Problems and tasks:
• A. In the essay on faith and science, how do neuroscientists define the mind?
• B. From the essay on faith and science, echo the passage starting with "If the atheist" and going on through "and future aspirations.".
• C. Carry on the essay on faith and science from the point where it stops.

Document section:
Dear Cell, last Friday we talked about our super-sense, the far sightedness of faith. As scientists fall back on science to discover the complexities of this cosmos (many, many universes), we Christians fall back on faith to discover the simplicity of the Creator of this cosmos. Needless to say, our faith has been a target of atheistic mockery because faith to them is an unfounded feeling, based on nothing the eyes can see, and as empty as the vacuum of space.
But let’s not be so quick to cast judgment on either side. As Christians, we have to accept that atheists have a point. Our faith is based on feeling, unsubstantiated by science and unrepeatable in scientific experiments. Hebrews 11:1 already put that definition beyond dispute when it says, “Now faith is the substance of things hoped for, the evidence of things not seen.” So, if you are looking for God to manifest himself to you in all His splendor and glory in the sky just above you on a particular date and for a particular time, before you commit to believe, then Christianity is not for you. You would do better worshipping gravity since, thanks to Newton, we know it exists, we can measure its strength and we can base all things in motion on it.
Anna recounted a joke about a class being challenged by their teacher to prove the existence of God. “Where is God?” the teacher taunted the class. “Show him to me to see.” A student then jumped out and said, “So, you must see to believe?” The teacher replied, “yes”. The student then smiled and said, “Teacher, have you seen your brain?” Well, this joke, which is faintly funny, would not be applicable today because the brain appears in all science textbooks. We can even describe our brain and name the various sections. Even preschoolers can tell you what a brain looks like since they are basically all alike. Some can go further and tell you that the brain is as soft as tofu, literally. So, the teacher in the above example, if she was given a chance to reply, would say, “Yes, I have seen my brain. Now, show me your God?”
If the atheist is honest enough and is willing to suspend judgment, he would have to accept that the brain doesn’t define you – the whole you, that is. The brain is a mystery. How it works is a mystery. How you, with all your eccentricities, emotions and creativity, emerge from the soft tofu we call brain is also a mystery. Neuroscientists conveniently define the mind as what the brain does. They say the mind emerges from the brain through complex neural connectivity. And this explains the mind as the seat of your personality and as the center of who you really are, which encompasses all your feelings, memories and future aspirations.
Well, the dots have yet to be connected. The missing link to connect the brain and the mind is still missing. It cannot be proved with scientific certainty that the mind emerges from the interconnectivity of our millions and millions of neurons. Just like evolution has yet to make the definitive leap to prove that tree-climbing chimpanzees evolved gradually to become civilization-designing human beings. But of course, to their credit, there is convincing evidence that evolution works on many levels from a single-nucleus cell to a complicated organism. But there are still mysteries yet to be solved and science has a short reach on this – albeit it is making positive progress.

(Rows taken from a screen grounding dataset)
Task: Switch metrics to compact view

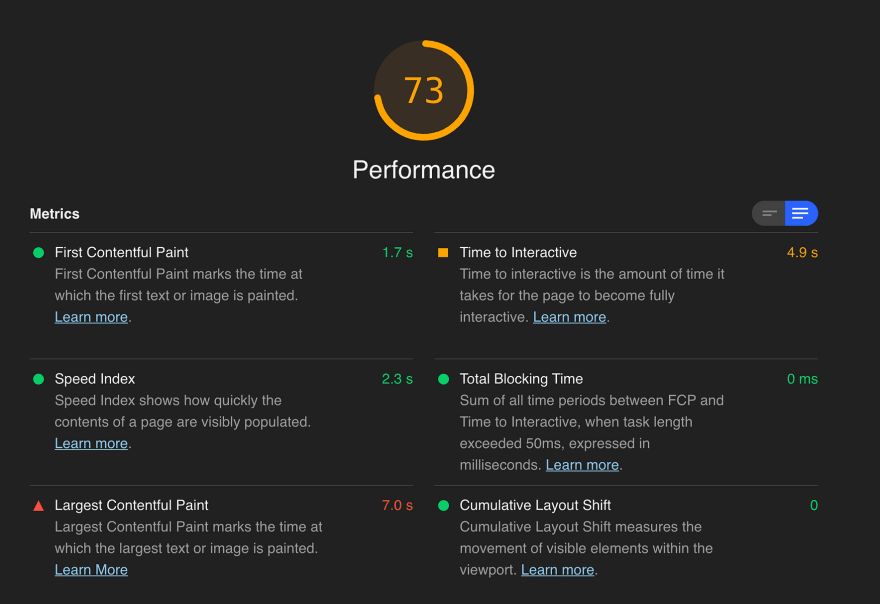Action: [769, 213]
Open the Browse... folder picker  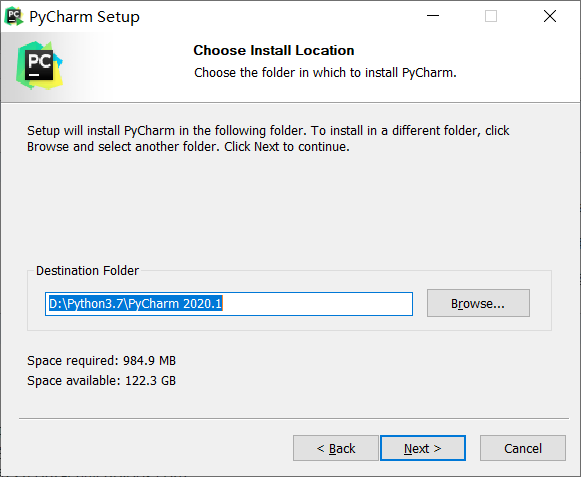pos(478,303)
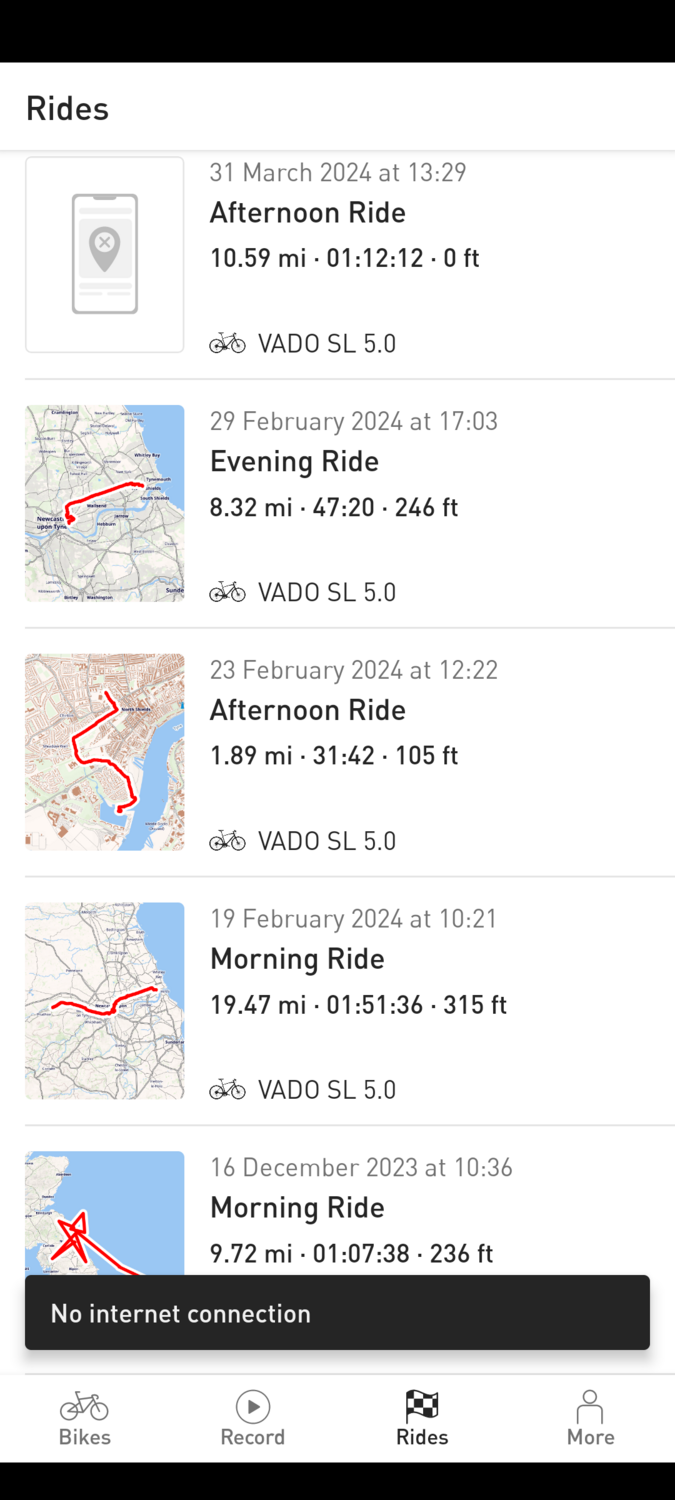Tap the No internet connection banner

point(337,1313)
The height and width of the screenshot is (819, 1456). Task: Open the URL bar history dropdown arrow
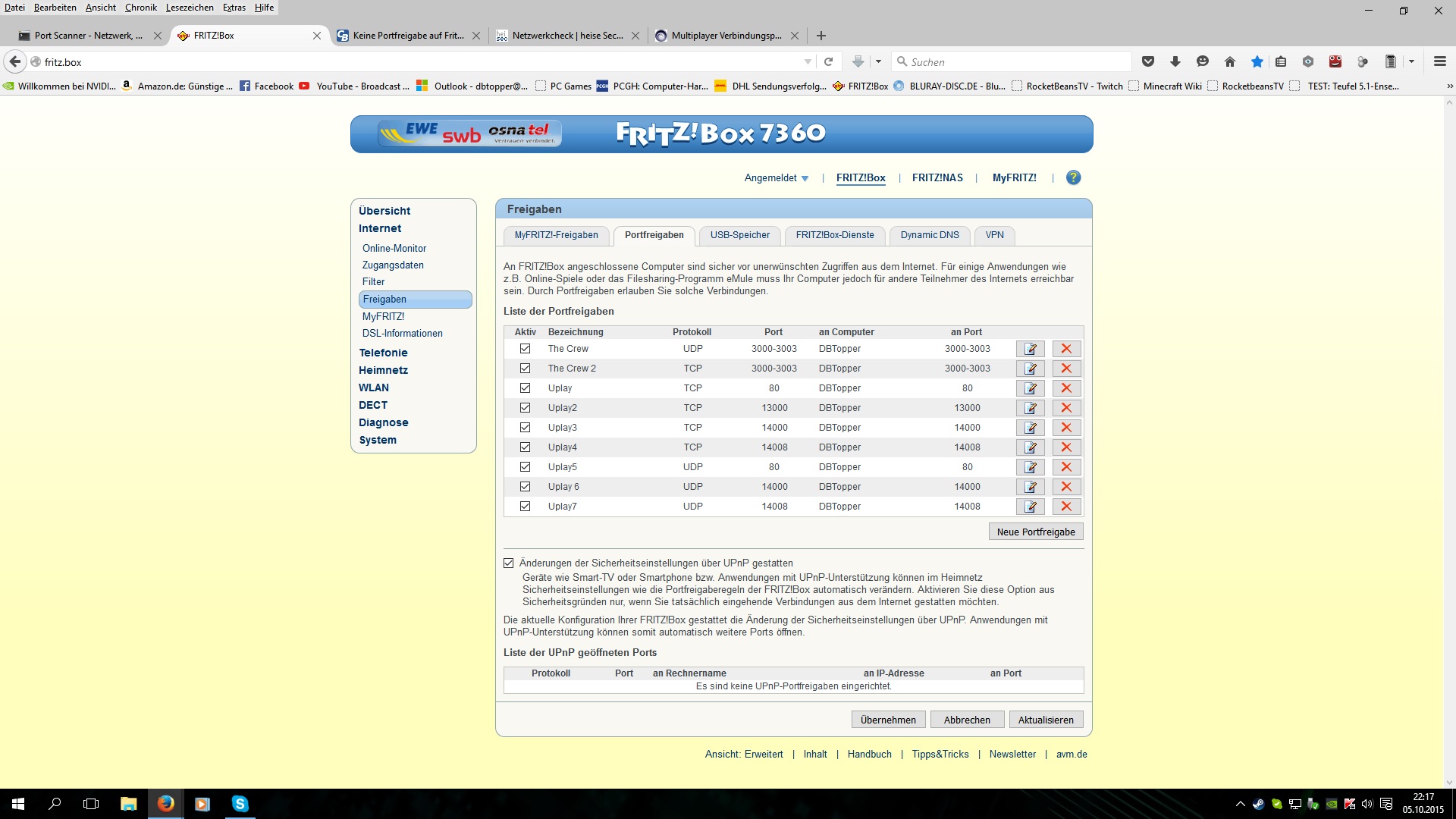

Per-task outputs:
• A. As what the brain does.

• B.
If the atheist is honest enough and is willing to suspend judgment, he would have to accept that the brain doesn’t define you – the whole you, that is. The brain is a mystery. How it works is a mystery. How you, with all your eccentricities, emotions and creativity, emerge from the soft tofu we call brain is also a mystery. Neuroscientists conveniently define the mind as what the brain does. They say the mind emerges from the brain through complex neural connectivity. And this explains the mind as the seat of your personality and as the center of who you really are, which encompasses all your feelings, memories and future aspirations.

• C.
Of course, we can rely on science on many things in life. We subject our children to study it. We live our life by its every dictates and precepts. We cannot imagine a world without science. It is like a world without music or worse, a world without love. But when it comes to questions about our origin, about how our universe evolved and about how the cosmos came to being, all scientists are as tongue-tied as theists. Some scientists have coined the term “eternal inflation” to explain the beginning of all things. They attribute “eternal inflation” as the first spark of all things we see today, that is, the beginning of universes, the milky-way, the galaxies, the solar system, our planet, and us. But when it comes to proving it, they are flat-nosed. Now, can Christians do any better? We are equally flat-nosed. While the scientists offer the concept of “eternal inflation”, we Christian introduce the entity called “eternal God”. Both are unproven, beyond evidence.
Beloved, love and faith are unseen evidence of how alive we are. No one can see love or measure faith but they are as real as the things our eyes can see and our hand can touch. God can communicate to you through this tangible page you are reading. He can also communicate to you through an inner prompting, a discerning intuition or a calm assurance, of which no other person or machine can document or record. His reality starts from inside of us and is later manifested in the reality our eyes can see. Much of what is not seen forms the building block of what is seen.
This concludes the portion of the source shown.